What you will do:
In the records below, find the line containing "Task: Click the green Cloud Watch icon", then print it and every following line exactly, through the last, without pictures.

Available data:

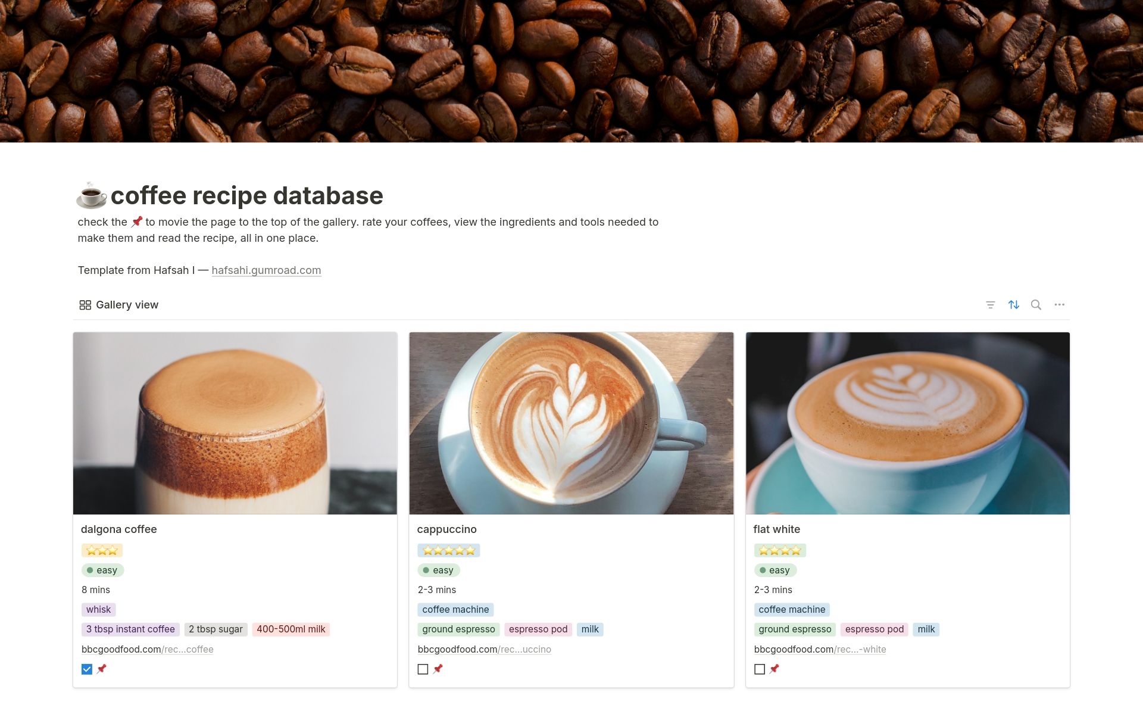Viewport: 1143px width, 714px height.
Task: Click the whisk tag on the dalgona coffee card
Action: pos(98,609)
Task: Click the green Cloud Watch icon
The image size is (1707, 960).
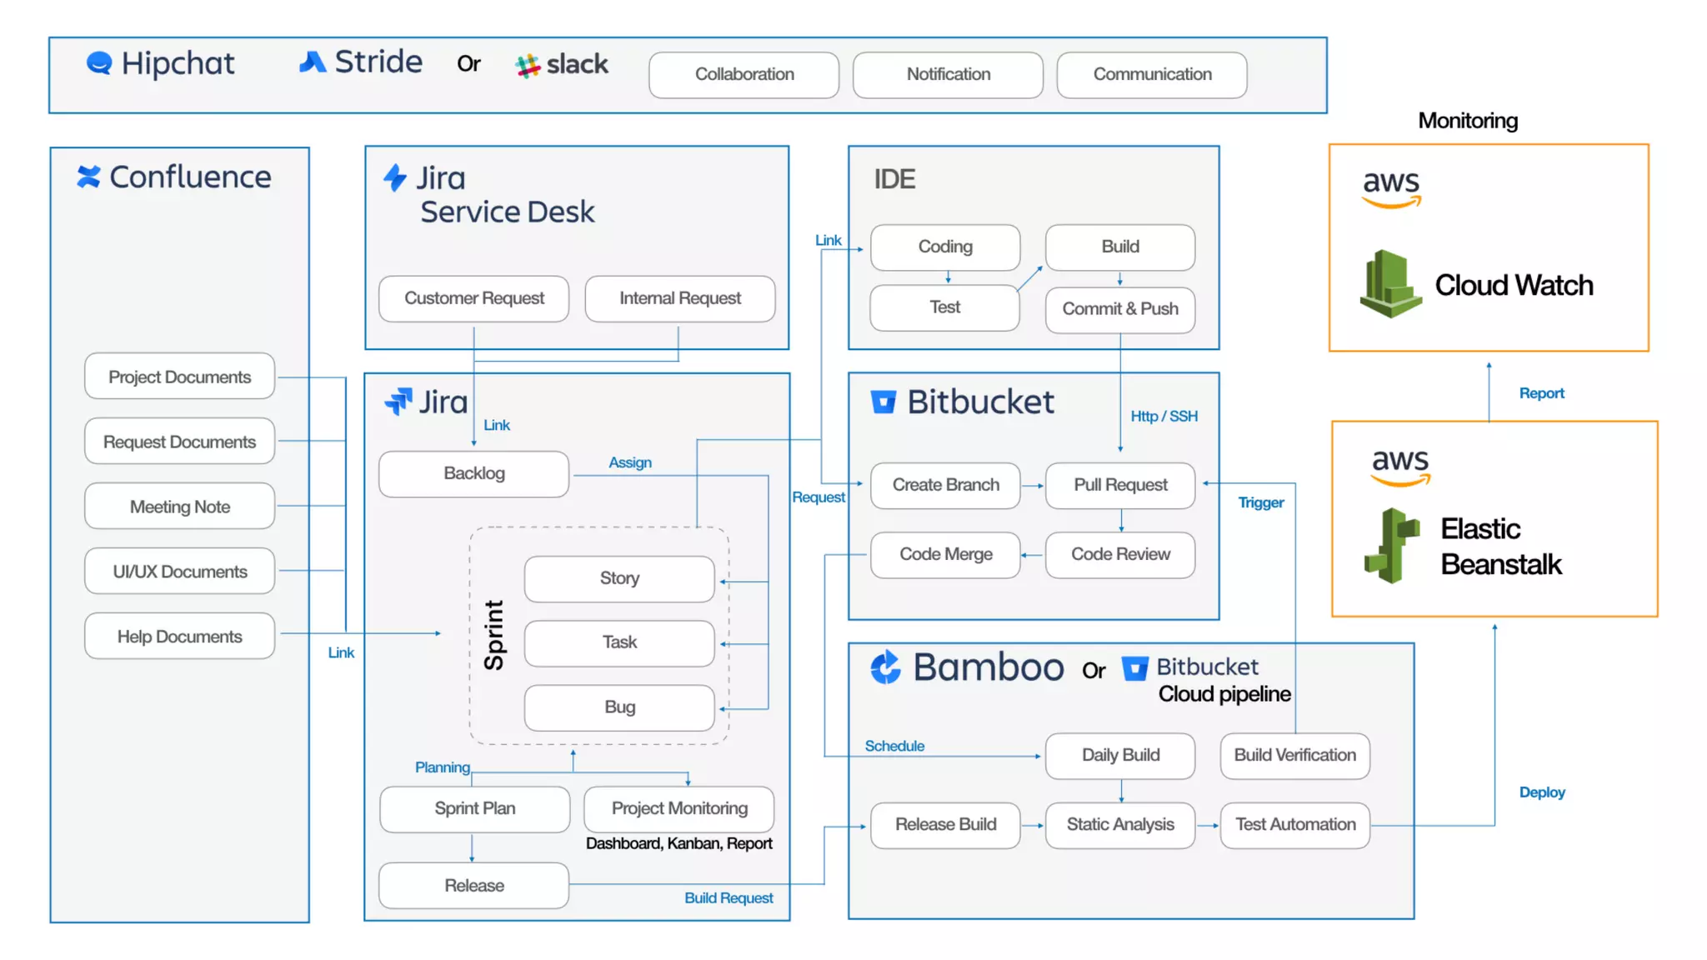Action: (x=1389, y=284)
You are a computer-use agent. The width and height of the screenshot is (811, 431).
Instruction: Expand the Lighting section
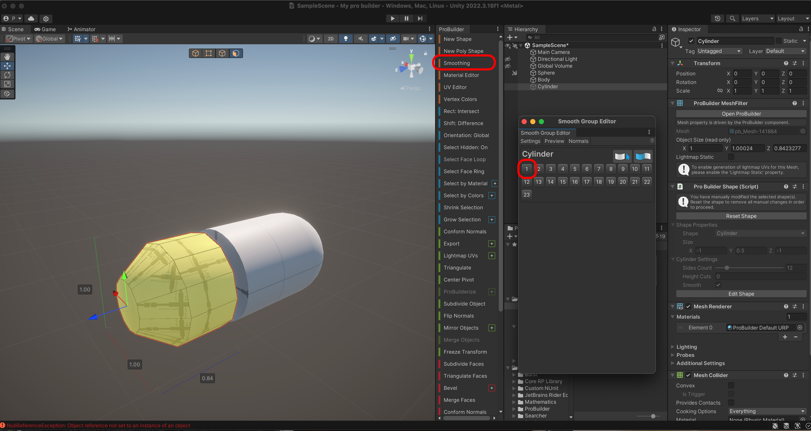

Expected answer:
Task: Click the green Cloud Watch icon
The image size is (1707, 960).
Action: (x=1389, y=284)
You are a computer-use agent. The width and height of the screenshot is (811, 431).
Instruction: Expand the Lighting section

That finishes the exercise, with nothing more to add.